__DESCRIPTION OF THE TASK__
Provide nothing except how many lines of the data contain the word "with".

Stored records

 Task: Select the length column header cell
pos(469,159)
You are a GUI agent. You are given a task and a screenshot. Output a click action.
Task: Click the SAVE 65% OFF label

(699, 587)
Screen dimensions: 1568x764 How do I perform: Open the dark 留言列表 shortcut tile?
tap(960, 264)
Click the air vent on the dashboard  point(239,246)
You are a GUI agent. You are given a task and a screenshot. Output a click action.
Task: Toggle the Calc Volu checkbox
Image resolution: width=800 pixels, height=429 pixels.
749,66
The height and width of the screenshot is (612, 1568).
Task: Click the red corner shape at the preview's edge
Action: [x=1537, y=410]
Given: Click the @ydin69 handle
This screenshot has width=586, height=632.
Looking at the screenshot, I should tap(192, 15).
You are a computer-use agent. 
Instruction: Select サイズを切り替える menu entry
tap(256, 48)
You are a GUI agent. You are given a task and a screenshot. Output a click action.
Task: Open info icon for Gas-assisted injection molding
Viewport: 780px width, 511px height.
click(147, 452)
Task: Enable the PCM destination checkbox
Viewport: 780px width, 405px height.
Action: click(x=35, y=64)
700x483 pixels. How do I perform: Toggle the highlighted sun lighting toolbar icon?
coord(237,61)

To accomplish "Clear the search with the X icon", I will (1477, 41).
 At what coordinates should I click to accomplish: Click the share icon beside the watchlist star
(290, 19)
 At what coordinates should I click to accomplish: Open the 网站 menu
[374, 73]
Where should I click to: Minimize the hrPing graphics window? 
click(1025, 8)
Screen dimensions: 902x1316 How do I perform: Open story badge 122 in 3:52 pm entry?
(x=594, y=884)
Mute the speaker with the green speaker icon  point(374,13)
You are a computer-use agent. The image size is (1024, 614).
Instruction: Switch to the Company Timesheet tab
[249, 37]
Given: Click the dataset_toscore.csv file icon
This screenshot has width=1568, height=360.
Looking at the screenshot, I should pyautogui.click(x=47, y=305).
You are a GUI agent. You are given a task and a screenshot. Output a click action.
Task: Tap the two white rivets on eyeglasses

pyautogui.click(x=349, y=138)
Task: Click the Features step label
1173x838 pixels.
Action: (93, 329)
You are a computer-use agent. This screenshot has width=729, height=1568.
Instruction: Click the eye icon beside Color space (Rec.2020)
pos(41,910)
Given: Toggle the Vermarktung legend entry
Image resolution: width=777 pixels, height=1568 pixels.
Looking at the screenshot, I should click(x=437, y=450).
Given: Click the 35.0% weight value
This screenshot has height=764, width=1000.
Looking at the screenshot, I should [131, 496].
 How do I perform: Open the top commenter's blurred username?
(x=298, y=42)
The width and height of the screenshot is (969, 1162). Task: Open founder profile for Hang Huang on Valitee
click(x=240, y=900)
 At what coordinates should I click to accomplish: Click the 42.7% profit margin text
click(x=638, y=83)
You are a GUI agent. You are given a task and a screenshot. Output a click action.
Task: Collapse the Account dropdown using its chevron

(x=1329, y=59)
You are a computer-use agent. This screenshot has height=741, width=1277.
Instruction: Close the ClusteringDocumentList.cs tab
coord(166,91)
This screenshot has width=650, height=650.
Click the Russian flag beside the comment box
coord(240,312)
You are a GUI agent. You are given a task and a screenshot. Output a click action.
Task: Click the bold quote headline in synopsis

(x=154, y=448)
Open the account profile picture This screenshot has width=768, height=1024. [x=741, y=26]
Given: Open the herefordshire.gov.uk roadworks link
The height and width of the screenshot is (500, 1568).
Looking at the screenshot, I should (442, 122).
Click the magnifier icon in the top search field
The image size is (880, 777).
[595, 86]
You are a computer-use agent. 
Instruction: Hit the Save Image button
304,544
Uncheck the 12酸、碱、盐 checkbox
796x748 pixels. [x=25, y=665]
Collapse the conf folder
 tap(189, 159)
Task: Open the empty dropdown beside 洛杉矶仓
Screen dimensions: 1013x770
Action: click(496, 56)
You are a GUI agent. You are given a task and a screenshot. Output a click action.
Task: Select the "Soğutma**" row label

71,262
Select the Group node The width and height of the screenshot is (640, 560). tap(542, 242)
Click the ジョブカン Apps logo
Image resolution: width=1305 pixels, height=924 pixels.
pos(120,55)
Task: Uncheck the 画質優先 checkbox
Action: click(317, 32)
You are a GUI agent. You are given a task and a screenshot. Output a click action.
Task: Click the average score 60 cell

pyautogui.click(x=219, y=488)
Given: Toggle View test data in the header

__TASK ANSWER__
2